Tak wyglądam, kiedy się stresuję ;-) Wiadomo, że samo wystąpienie podnosi trochę poziom adrenaliny, ale tak naprawdę z równowagi wytrąciły mnie drobne problemy techniczne. Czy u Was też działa taka prawidłowość, że choćbyście na uszach stanęli, zawsze coś nieprzewidzianego się przypląta?
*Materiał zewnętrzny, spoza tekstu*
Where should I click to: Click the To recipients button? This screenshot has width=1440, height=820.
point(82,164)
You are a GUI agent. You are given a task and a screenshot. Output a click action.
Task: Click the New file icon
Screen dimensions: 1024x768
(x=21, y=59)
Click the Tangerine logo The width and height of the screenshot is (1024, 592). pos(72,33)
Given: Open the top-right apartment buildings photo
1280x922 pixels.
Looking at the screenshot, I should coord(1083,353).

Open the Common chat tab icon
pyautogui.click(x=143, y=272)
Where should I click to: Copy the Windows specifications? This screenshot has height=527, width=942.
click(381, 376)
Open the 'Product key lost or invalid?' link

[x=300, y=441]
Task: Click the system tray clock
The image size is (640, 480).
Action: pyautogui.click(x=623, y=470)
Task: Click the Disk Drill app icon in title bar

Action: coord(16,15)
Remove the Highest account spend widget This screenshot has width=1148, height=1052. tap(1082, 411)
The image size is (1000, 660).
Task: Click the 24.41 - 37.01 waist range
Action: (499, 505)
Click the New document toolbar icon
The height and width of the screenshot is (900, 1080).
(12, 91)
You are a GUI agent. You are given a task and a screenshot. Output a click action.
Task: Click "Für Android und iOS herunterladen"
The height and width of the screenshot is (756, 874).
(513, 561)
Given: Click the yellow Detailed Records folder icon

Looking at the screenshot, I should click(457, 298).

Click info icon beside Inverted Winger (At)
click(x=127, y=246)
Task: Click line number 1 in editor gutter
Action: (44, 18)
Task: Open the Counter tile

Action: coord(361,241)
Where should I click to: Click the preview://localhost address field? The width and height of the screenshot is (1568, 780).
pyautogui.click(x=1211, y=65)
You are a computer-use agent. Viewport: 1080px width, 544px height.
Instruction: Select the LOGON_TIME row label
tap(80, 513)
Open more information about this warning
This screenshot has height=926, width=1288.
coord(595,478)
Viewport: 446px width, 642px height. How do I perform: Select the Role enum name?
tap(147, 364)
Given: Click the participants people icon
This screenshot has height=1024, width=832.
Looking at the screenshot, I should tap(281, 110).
Choć nie byłam w stanie odtworzyć oryginalnej wersji przygotowanej przeze mnie prezentacji, ostatecznie wszystko się udało, bardzo miło spędziłam czas i już wiem, że będę pojawiać się na kolejnych spotkaniach, tym razem w roli słuchacza i uczestnika rozmów :-)
Czym jest home staging, już wiecie z mojego wpisu „O co w tym wszystkim chodzi?”. Dziś mam dla Was coś znacznie ciekawszego niż przypudrowane formułki. Dziś mam dla Was real photos! :-)
Wybaczcie proszę jakość zdjęć przed metamorfozą. Było to jedno z moich pierwszych zleceń i jakoś nie pomyślałam o tym, by rzetelniej sfotografować stan PRZED.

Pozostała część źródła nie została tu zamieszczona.